El salario se compone de dos partes: la que reciben directamente los trabajadores, y las cotizaciones sociales que forman parte de los seguros legalmente establecidos: enfermedad e invalidez, desempleo, y también la contribución de los trabajadores para pagar las pensiones de los jubilados. En teoría, estas cotizaciones sólo tendrían que pagar las pensiones de los que antes hubieran trabajado y cotizado, pero como el Estado se hace el remolón y no cumple los acuerdos que establecen que las pensiones no contributivas se tienen que financiar con los impuestos, en la práctica una parte de estas pensiones también las pagan los trabajadores.
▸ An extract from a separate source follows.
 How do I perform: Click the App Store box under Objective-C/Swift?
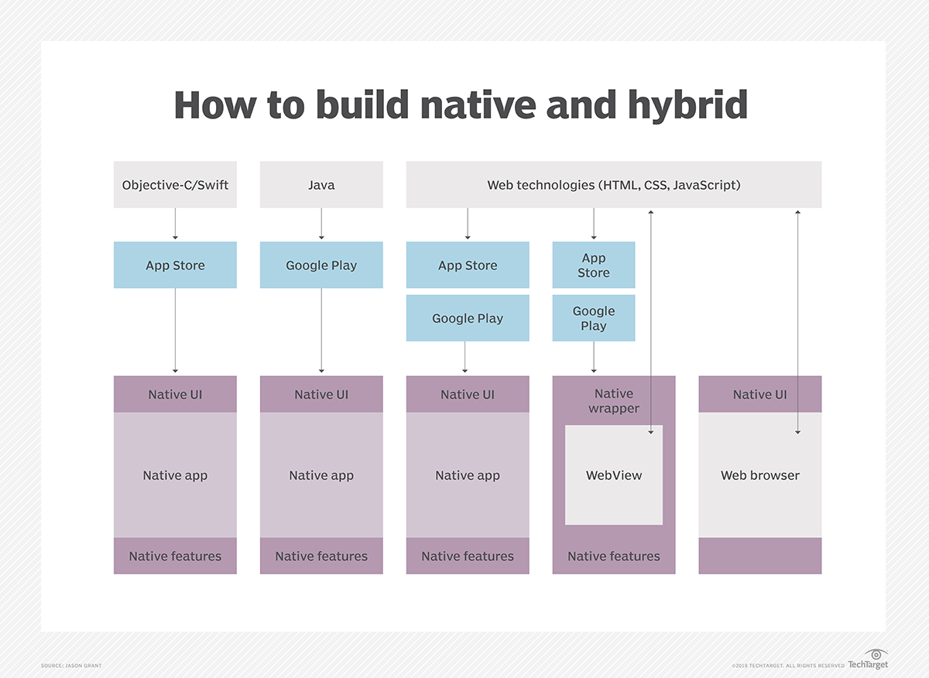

Si se quiere reducir el peso de los salarios en el valor añadido, actuar sobre la parte directa es complicado, pues ésta depende de la negociación colectiva, la situación de cada empresa, etcétera. Por ello se pretende utilizar el poder del Estado para reducir la parte indirecta del salario. La reducción de las pensiones ahora tiene poco que ver con la evolución demográfica o con el coste que representa para cada trabajador contribuir a la financiación del sistema. Hay que reducirlas para poder reducir las cotizaciones sociales, es decir, la parte indirecta del salario.
En teoría se podrían reducir las cotizaciones sociales sin afectar a la cuantía ni a la modalidad de cálculo de las pensiones si se aumentaran los impuestos de forma proporcional a la reducción de aquellas. Pero en un contexto de crisis de recaudación y creciente evasión fiscal, no parece que esta salida sea viable.
Pero el debate sobre la reducción de las pensiones no tiene nada o casi nada que ver con el presupuesto del Estado ni con el déficit fiscal, generado como consecuencia de que los ingresos fiscales se han reducido mucho más que la actividad económica y que el gasto público. A pesar de su más que demostrada solvencia financiera, sin embargo, estamos asistiendo al enésimo ataque contra el sistema público de pensiones, esta vez con la colaboración interesada del presidente del Gobierno español.
No hay nada que impida que, lejos de reducirse, las pensiones se mantengan en sus raquíticos niveles actuales -la pensión media contributiva en Euskadi es de 962 euros-, o incluso que suban. En todo caso, sería una decisión de modelo de sociedad y de plazos, en la que habría que decidir cómo se reparte el esfuerzo de solidaridad con los jubilados: si lo llevan a cabo los asalariados, con las cotizaciones sociales, o lo comparte el resto de la sociedad, aumentando los impuestos.
Pero no es éste el debate que se quiere realizar desde el Parlamento y entre los agentes sociales. Detrás de las reformas planteadas, como de casi todas las que ha planteado recientemente el gobierno (fiscal, laboral, financiera) no hay un cambio de modelo productivo ni cosa que se le parezca. Lo que está diseñando es un proceso estructural de redistribución del valor añadido, del ingreso, desde las rentas salariales y las transferencias sociales hacia los beneficios y las rentas del capital. El objetivo perseguido es reducir los salarios.
De un presidente que parece que desayuna todos los días con el presidente Botín, almuerza con el presidente Entrecanales, cena a diario con el presidente Ackermann, y queda una vez por semana para merendar chocolate con churros con el secretario Cándido Méndez, no cabe esperar otra cosa: los presidentes mandan.